What should come back is the data below, word for word, minus any picture.

== Supplied records ==
#####

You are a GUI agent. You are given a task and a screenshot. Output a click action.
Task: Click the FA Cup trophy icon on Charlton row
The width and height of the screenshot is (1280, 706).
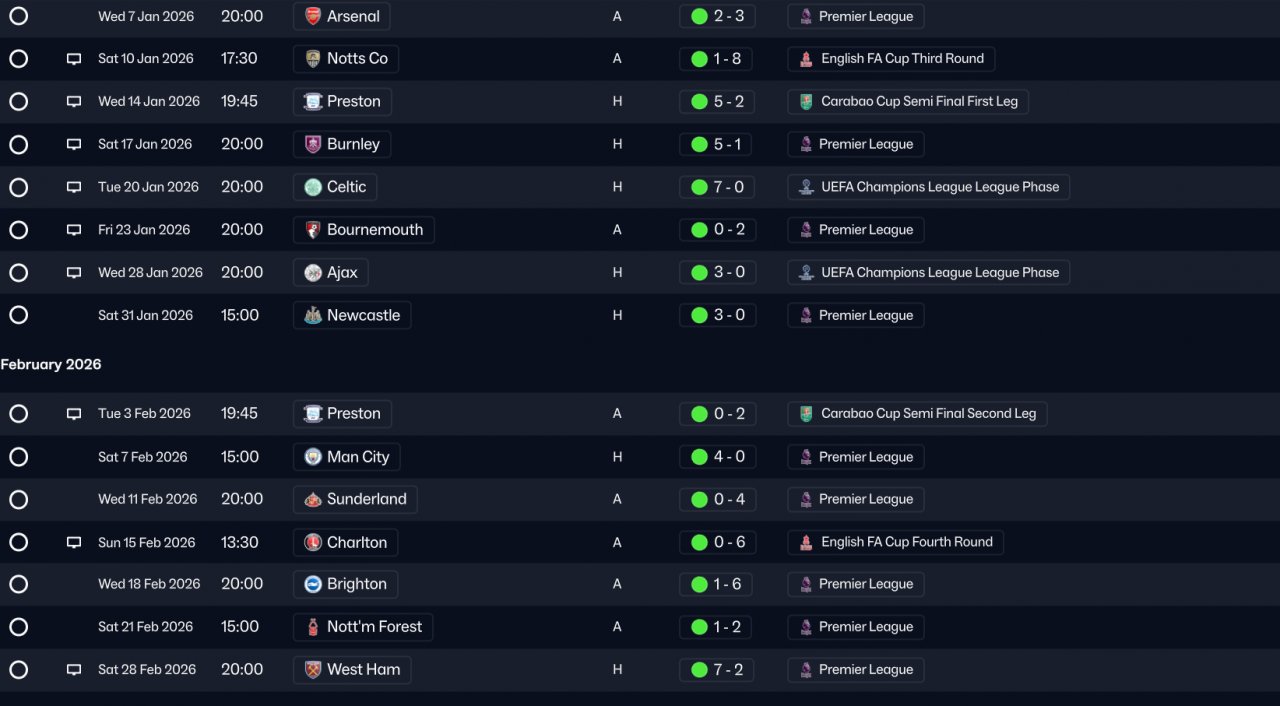pos(806,542)
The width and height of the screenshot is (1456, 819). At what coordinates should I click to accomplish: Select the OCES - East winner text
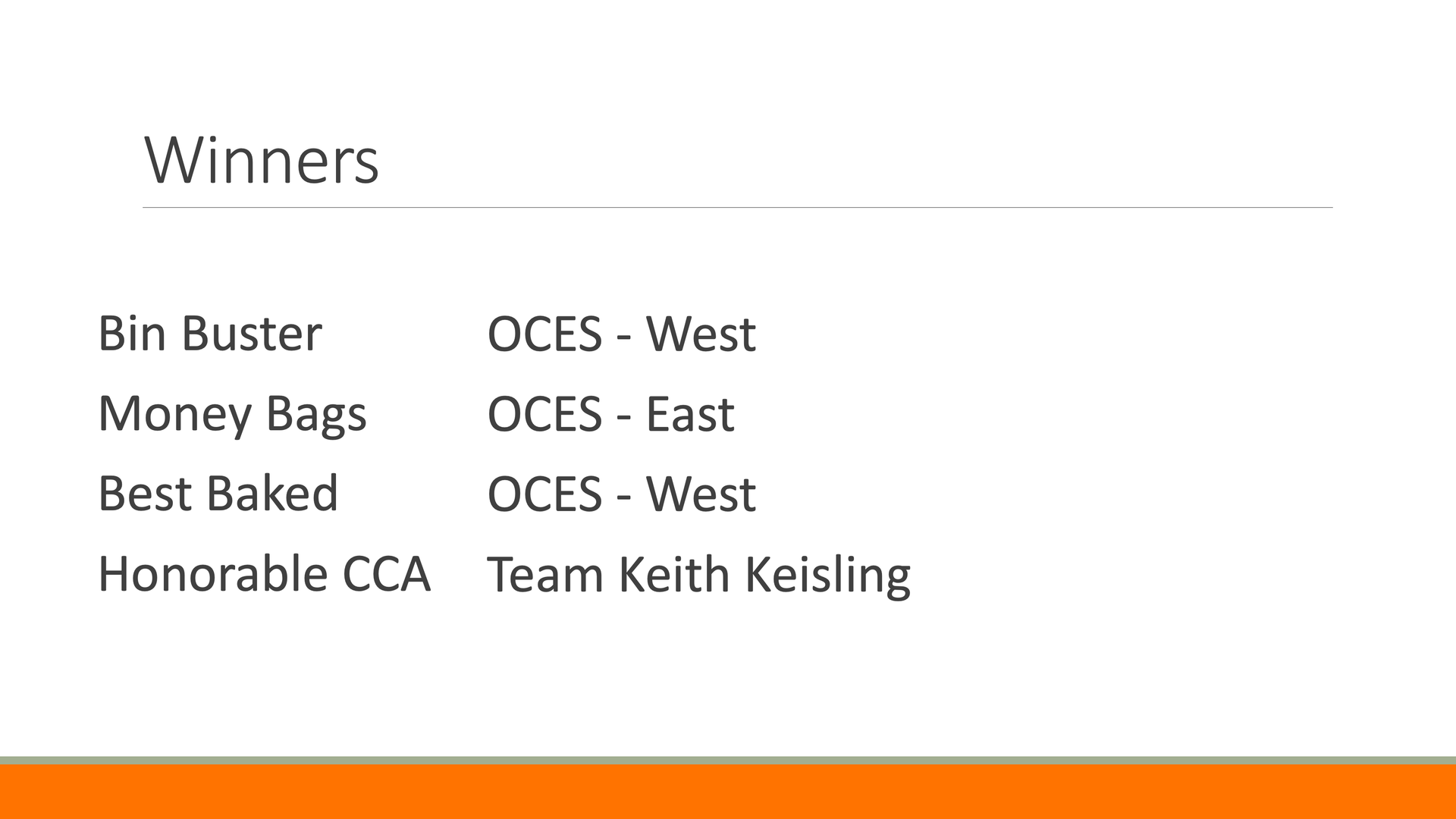[610, 414]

#####

== Task solution ==
You are a GUI agent. You are given a task and a screenshot. Output a click action.
Task: Click the FA Cup trophy icon on Charlton row
The width and height of the screenshot is (1280, 706).
pos(806,542)
The width and height of the screenshot is (1456, 819). At what coordinates should I click to accomplish: Select the OCES - East winner text
[610, 414]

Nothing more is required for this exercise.